I can’t help thinking, when I read this passage from C.S. Lewis’s short essay, “The Necessity of Chivalry,” (now published as part of a collection titled Present Concerns), of a few of my favorite war movies, some of which feature heroes of extraordinary bravery and fortitude combined with a sense of “humility and forbearance,” and some of which feature everyday men and women engaging in, however small or local, acts of “valor.” (The fact that these sorts of movies are my favorites probably explains why I’m not wild about movies that, start to finish, are nothing more than unremitting violent bloodbaths.) As Lewis puts it:
If we cannot produce Launcelots, humanity falls into two sections–those who can deal in blood and iron but cannot be “meek in hall”, and those who are “meek in hall” but useless in battle–for the third class, who are both brutal in peace and cowardly in war, need not here be discussed. When this disassociation of the two halves of Launcelot occurs, history becomes a horribly simple affair. The ancient history of the Near East is like that. Hardy barbarians swarm down from their highlands and obliterate a civilization. Then they become civilized themselves and go soft. Then a new wave of barbarians comes down and obliterates them. Then the cycle begins over again. Modern machinery will not change this cycle; it will only enable the same thing to happen on a larger scale. Indeed, nothing much else can ever happen if the ‘stern’ and the ‘meek’ fall into two mutually exclusive classes. And never forget that this is their natural condition. The man who combines both characters–the knight–is a work not of nature but of art; of that art which has human beings, instead of canvas or marble, for its medium.

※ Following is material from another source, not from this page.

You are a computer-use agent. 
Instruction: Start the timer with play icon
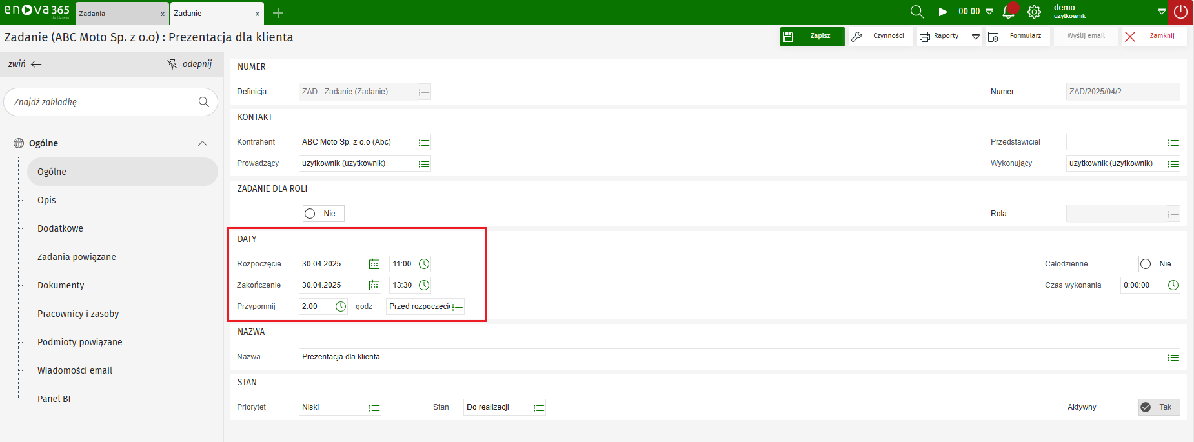[943, 12]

Lewis’s essay hasn’t had an airing on Ricochet (at least according to our valiant search engine) for quite a while. So perhaps it’s time for another look at the great man’s view of it which, in my estimation, is refreshing principally because it frames the matter, not in the narrow terms in which it’s often discussed, those of relations between the sexes and how men treat women–in which Launcelot may not be mentioned without Guinevere in the same breath, and we may not talk about the “knight” without his “lady.” (I think Lewis is probably smart enough to spot both the snare for a twentieth-century Christian apologist there as well as what I’ll call “the feminist/patriarchy trap,” which is why he refers to it in the first sentence of his essay, apparently dismisses it, and never mentions it again):
The word chivalry has meant at different times a good many different things–from heavy cavalry to giving a woman a seat on a train. But if we want to understand chivalry as an ideal distinct from other ideals–if we want to isolate that particular conception of the man comme if faut which was the special contribution of the Middle Ages to our culture…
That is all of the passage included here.